Table 5 provides the study design evaluation for Research Question 2.2, which addresses the issue of whether the magnitude of changes in prediction for biopsy outcomes provided by PCA3 are significant enough to cause physicians or patients to make changes in either biopsy or treatment decisions. The goal of the research question would be to determine if the trade-off between reduction in biopsies and missed cancers could be communicated to physicians or patients in a manner that would allow for more informed decisions and improved outcomes.

Table 5

Study design evaluations for PCA3 Research Need 1, Research Question 2.2: Does the addition of PCA3, either alone or in combination with other markers, change prostate cancer biopsy or treatment decisionmaking for the patient or physician?

While an optimal manner of looking at this issue would be by performing a randomized clinical trial looking at management decisions with and without use of PCA3, alternative techniques might be to perform a prospective cohort study or to use surveys or conjoint analysis to approximate decisionmaking in the face of varying test performance. Surveys or conjoint analyses are predicated on having good data about the comparative performance of the prognostic tools currently available, and would only be as reliable as performance estimates derived from data provided to answer research questions 1.1–1.3 and 2.1.

Research Need 3: Uncertainty of impact of PCA3 in biopsy decisionmaking on long-term health outcomes.

Research Question 3.1: Does addition of PCA3 testing change long-term health outcomes in prostate screening?

Table 6 provides the study design evaluations for Research Question 3.1, which focuses on the bottom line: Does PCA3 testing change long-term health outcomes? The gold standard for making this determination would be to perform a randomized controlled clinical trial, comparing management of patients with and without PCA3 and following a large number of patients over long periods of time to determine actual impact of testing on morbidity, mortality, and quality of life. An alternative would be a prospective cohort study. Stakeholders recognized the challenges such studies would present; however, as one Stakeholder noted, accuracy of testing does not assure effectiveness of testing.

Table 6

Study design evaluations for PCA3 Research Need 3, Research Question 3.1: Does addition of PCA3 testing change long-term health outcomes in prostate screening?

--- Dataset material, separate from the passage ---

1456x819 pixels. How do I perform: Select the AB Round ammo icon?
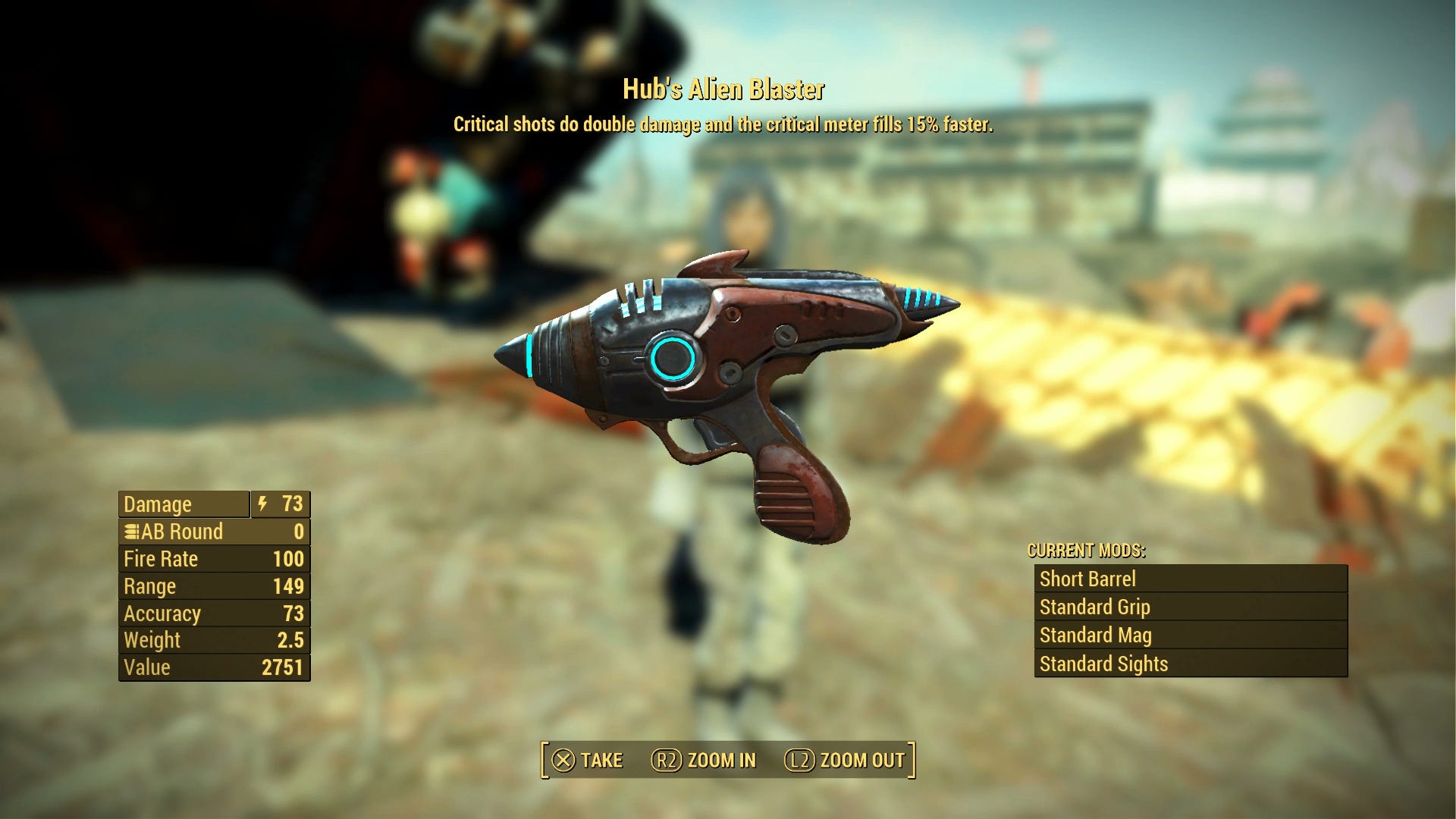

A possible alternative or interim process for establishing the merit of PCA3 testing as an intervention might be a careful evaluation of the prognostic impact of the test, followed by an effort to establish a chain of evidence to support testing. There was vigorous discussion of formal modeling as a mechanism to replace the need for more formal short- or long-term trials, but concerns were raised about the assumptions that would need to be made. Missed tumors should exhibit the same or more indolent behavior than those identified by testing; the ability of testing to reduce biopsies or to detect clinically significant tumors should not be a result of confounding by demographic characteristics in patient subgroups (age, ethnic background, family history, etc.). Shorter-term studies similar to the REDUCE trial have already been used to study PCA3 performance,^18,19 but could be replicated or expanded to better understand how the test impacts outcomes. The suggestion was also made to piggyback PCA3 testing on current trials studying active surveillance, similar to the recent report by Tosoian,⁵ but with more detail on outcomes (prostatectomy results) and longer term followup.